Myra le dio unos golpecitos en la mano y aceptó de él un gajo.

—Bueno —dijo—; por eso organizasteis el seminario, ¿no? Para ver si se te daba bien. Y si ha resultado que no, puedes probar otra cosa. —Enjugándose el zumo de los labios, se inclinó hacia delante y le besó la coronilla—. Vamos a bañar a Tashy, y luego podemos darnos un chapuzón en la piscina para alegrar esos ánimos.
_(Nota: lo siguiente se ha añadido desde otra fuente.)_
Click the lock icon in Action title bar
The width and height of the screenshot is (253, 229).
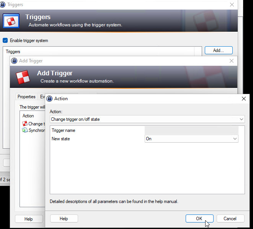[49, 99]
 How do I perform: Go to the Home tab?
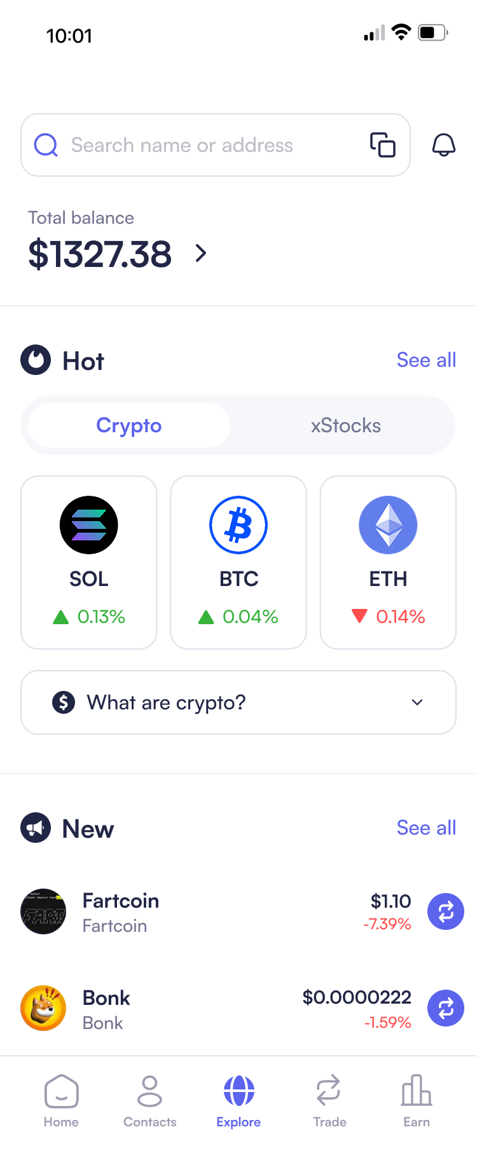(61, 1101)
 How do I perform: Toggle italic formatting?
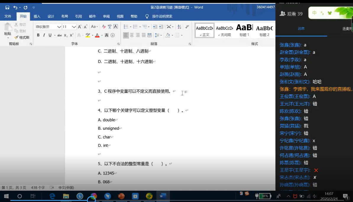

Y así lo hicieron, y cierto es que la experiencia resultó reconfortante. A decir verdad, en la residencia de los Vorhulst todo parecía alentador. El servicio estaba orgulloso, a ojos vista, de tener allí a tan ilustres invitados, y huelga decir que todos habían convertido a Natasha en la niña de sus ojos. Y aunque Myra seguía invirtiendo una hora o dos al día en buscar un piso al que pudieran mudarse los tres, hasta entonces no había sido capaz de dar con ninguno. Los había que resultaban prometedores a primera vista, pero su tía se ofrecía diligente, en cada uno de los casos, a poner de relieve los defectos que hubiese podido pasar por alto: la calidad del vecindario, la distancia que lo separaba de la universidad, el tamaño de las habitaciones, la escasez de luz… Había mil y un aspectos que podían convertir un piso en poco apto para los Subramanian, y Beatrix Vorhulst se mostraba muy ducha en encontrarlos todos.

—Lo único que quiere, claro —había comunicado Myra a su marido cierta noche, mientras charlaban ya acostados—, es que nos quedemos aquí con ella. Sin Joris, supongo que se encuentra sola.

Dormitando, Ranjit le había contestado:

—Ajá… —Y tras un bostezo, había añadido—: Desde luego, hay cosas mucho peores que permanecer en esta casa.

Lo cual era una verdad indiscutible: en la residencia de los Vorhulst podían satisfacer sin el menor esfuerzo cada una de sus necesidades a un precio del que no podían quejarse. Aunque él había rogado a la familia que le permitiera reembolsar al menos los gastos que conllevaba el hecho de tenerlos allí hospedados, la señora de la casa se había negado (en tono cariñoso, sí, pero irrefutable).

—En fin —dijo Ranjit aquella noche de holganza al lado de la piscina—. Si le da gusto consentirnos de este modo, ¿por qué se lo vamos a impedir?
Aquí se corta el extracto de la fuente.